DATA IN THIS EXERCISE:
******************************
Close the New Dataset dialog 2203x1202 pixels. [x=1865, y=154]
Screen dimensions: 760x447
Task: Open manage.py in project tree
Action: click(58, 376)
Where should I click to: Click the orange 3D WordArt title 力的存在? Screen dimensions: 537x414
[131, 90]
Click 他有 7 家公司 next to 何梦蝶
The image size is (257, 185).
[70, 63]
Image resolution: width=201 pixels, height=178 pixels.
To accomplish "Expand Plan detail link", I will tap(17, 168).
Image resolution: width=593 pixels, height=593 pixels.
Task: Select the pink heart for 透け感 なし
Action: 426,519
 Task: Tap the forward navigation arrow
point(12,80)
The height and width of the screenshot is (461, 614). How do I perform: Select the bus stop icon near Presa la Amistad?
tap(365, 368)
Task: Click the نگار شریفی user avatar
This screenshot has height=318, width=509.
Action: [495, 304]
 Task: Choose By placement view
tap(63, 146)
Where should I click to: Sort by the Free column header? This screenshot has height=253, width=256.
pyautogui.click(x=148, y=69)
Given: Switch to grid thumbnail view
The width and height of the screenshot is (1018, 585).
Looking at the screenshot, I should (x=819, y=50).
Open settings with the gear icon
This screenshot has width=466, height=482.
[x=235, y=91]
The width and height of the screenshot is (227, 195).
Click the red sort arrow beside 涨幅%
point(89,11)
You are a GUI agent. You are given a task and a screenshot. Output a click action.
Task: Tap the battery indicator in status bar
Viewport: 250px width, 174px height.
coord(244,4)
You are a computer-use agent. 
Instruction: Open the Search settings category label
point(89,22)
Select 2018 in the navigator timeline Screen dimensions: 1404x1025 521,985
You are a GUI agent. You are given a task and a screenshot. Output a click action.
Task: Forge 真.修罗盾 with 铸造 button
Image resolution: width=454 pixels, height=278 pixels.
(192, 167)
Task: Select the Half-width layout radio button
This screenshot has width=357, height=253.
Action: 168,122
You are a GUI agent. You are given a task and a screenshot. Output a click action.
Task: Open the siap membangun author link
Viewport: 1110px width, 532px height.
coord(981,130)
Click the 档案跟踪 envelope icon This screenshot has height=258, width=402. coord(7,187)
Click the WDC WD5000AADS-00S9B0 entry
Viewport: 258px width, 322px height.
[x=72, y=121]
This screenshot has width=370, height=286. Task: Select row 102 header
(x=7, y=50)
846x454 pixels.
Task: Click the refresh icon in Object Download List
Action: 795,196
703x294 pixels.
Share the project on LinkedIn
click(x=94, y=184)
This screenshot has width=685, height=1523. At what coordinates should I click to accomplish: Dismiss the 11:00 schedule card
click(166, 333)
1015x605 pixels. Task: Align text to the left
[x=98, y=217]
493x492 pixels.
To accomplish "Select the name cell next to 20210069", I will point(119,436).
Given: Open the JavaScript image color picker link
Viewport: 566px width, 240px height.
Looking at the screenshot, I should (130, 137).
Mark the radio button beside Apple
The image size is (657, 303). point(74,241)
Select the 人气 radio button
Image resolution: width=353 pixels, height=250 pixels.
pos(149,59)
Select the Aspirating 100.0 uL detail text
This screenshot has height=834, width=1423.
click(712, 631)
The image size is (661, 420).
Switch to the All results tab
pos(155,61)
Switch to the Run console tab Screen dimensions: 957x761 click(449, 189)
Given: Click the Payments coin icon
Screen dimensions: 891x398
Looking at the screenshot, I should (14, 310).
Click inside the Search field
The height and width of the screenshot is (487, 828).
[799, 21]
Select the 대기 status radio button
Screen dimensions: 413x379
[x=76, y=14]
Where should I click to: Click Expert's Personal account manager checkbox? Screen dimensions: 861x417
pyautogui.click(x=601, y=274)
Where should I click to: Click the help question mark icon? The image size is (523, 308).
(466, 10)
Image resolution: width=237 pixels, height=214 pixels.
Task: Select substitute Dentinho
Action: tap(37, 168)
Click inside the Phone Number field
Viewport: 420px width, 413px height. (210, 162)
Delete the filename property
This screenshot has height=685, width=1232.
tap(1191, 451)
******************************
WORK ORDER: Copy out the data shown above without altering anything.

SOLUTION FOR THIS TASK:
Close the New Dataset dialog 2203x1202 pixels. [x=1865, y=154]
Screen dimensions: 760x447
Task: Open manage.py in project tree
Action: click(58, 376)
Where should I click to: Click the orange 3D WordArt title 力的存在? Screen dimensions: 537x414
[131, 90]
Click 他有 7 家公司 next to 何梦蝶
The image size is (257, 185).
[70, 63]
Image resolution: width=201 pixels, height=178 pixels.
To accomplish "Expand Plan detail link", I will tap(17, 168).
Image resolution: width=593 pixels, height=593 pixels.
Task: Select the pink heart for 透け感 なし
Action: 426,519
 Task: Tap the forward navigation arrow
point(12,80)
The height and width of the screenshot is (461, 614). How do I perform: Select the bus stop icon near Presa la Amistad?
tap(365, 368)
Task: Click the نگار شریفی user avatar
This screenshot has height=318, width=509.
Action: [495, 304]
 Task: Choose By placement view
tap(63, 146)
Where should I click to: Sort by the Free column header? This screenshot has height=253, width=256.
pyautogui.click(x=148, y=69)
Given: Switch to grid thumbnail view
The width and height of the screenshot is (1018, 585).
Looking at the screenshot, I should (x=819, y=50).
Open settings with the gear icon
This screenshot has width=466, height=482.
[x=235, y=91]
The width and height of the screenshot is (227, 195).
Click the red sort arrow beside 涨幅%
point(89,11)
You are a GUI agent. You are given a task and a screenshot. Output a click action.
Task: Tap the battery indicator in status bar
Viewport: 250px width, 174px height.
coord(244,4)
You are a computer-use agent. 
Instruction: Open the Search settings category label
point(89,22)
Select 2018 in the navigator timeline Screen dimensions: 1404x1025 521,985
You are a GUI agent. You are given a task and a screenshot. Output a click action.
Task: Forge 真.修罗盾 with 铸造 button
Image resolution: width=454 pixels, height=278 pixels.
(192, 167)
Task: Select the Half-width layout radio button
This screenshot has width=357, height=253.
Action: 168,122
You are a GUI agent. You are given a task and a screenshot. Output a click action.
Task: Open the siap membangun author link
Viewport: 1110px width, 532px height.
coord(981,130)
Click the 档案跟踪 envelope icon This screenshot has height=258, width=402. coord(7,187)
Click the WDC WD5000AADS-00S9B0 entry
Viewport: 258px width, 322px height.
[x=72, y=121]
This screenshot has width=370, height=286. Task: Select row 102 header
(x=7, y=50)
846x454 pixels.
Task: Click the refresh icon in Object Download List
Action: 795,196
703x294 pixels.
Share the project on LinkedIn
click(x=94, y=184)
This screenshot has width=685, height=1523. At what coordinates should I click to accomplish: Dismiss the 11:00 schedule card
click(166, 333)
1015x605 pixels. Task: Align text to the left
[x=98, y=217]
493x492 pixels.
To accomplish "Select the name cell next to 20210069", I will point(119,436).
Given: Open the JavaScript image color picker link
Viewport: 566px width, 240px height.
Looking at the screenshot, I should (130, 137).
Mark the radio button beside Apple
The image size is (657, 303). point(74,241)
Select the 人气 radio button
Image resolution: width=353 pixels, height=250 pixels.
pos(149,59)
Select the Aspirating 100.0 uL detail text
This screenshot has height=834, width=1423.
click(712, 631)
The image size is (661, 420).
Switch to the All results tab
pos(155,61)
Switch to the Run console tab Screen dimensions: 957x761 click(449, 189)
Given: Click the Payments coin icon
Screen dimensions: 891x398
Looking at the screenshot, I should (14, 310).
Click inside the Search field
The height and width of the screenshot is (487, 828).
[799, 21]
Select the 대기 status radio button
Screen dimensions: 413x379
[x=76, y=14]
Where should I click to: Click Expert's Personal account manager checkbox? Screen dimensions: 861x417
pyautogui.click(x=601, y=274)
Where should I click to: Click the help question mark icon? The image size is (523, 308).
(466, 10)
Image resolution: width=237 pixels, height=214 pixels.
Task: Select substitute Dentinho
Action: tap(37, 168)
Click inside the Phone Number field
Viewport: 420px width, 413px height. (210, 162)
Delete the filename property
This screenshot has height=685, width=1232.
tap(1191, 451)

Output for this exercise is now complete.